» PROBLEM DESCRIPTION: Transcribe the line holding "This screenshot has" together with every line after it, through the end of the records, exactly and with no pictures.

» RAW DATA:
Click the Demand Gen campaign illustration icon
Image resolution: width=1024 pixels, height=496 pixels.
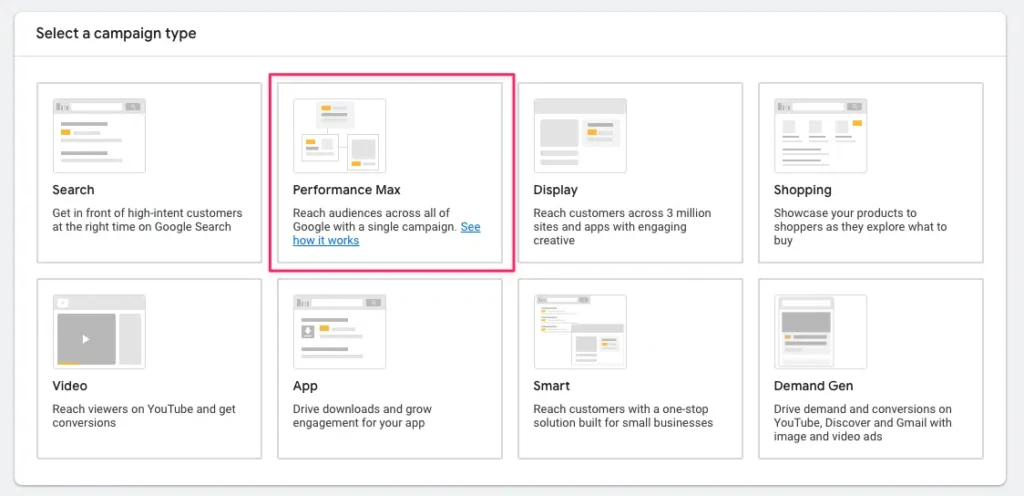tap(820, 331)
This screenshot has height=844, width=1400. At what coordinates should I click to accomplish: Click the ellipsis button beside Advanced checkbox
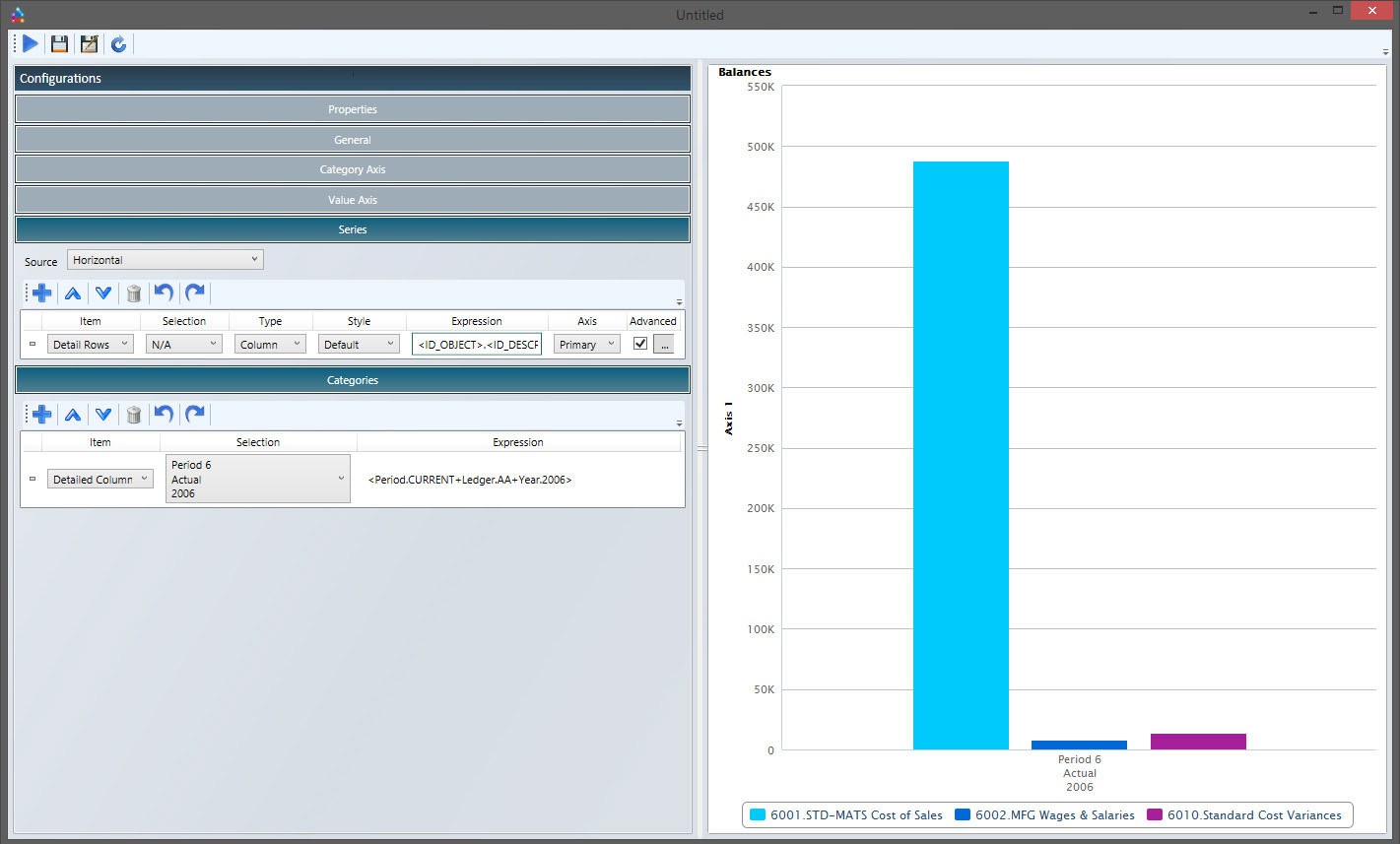coord(664,345)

» FINISHED TASK:
This screenshot has height=844, width=1400. At what coordinates should I click to accomplish: Click the ellipsis button beside Advanced checkbox
coord(664,345)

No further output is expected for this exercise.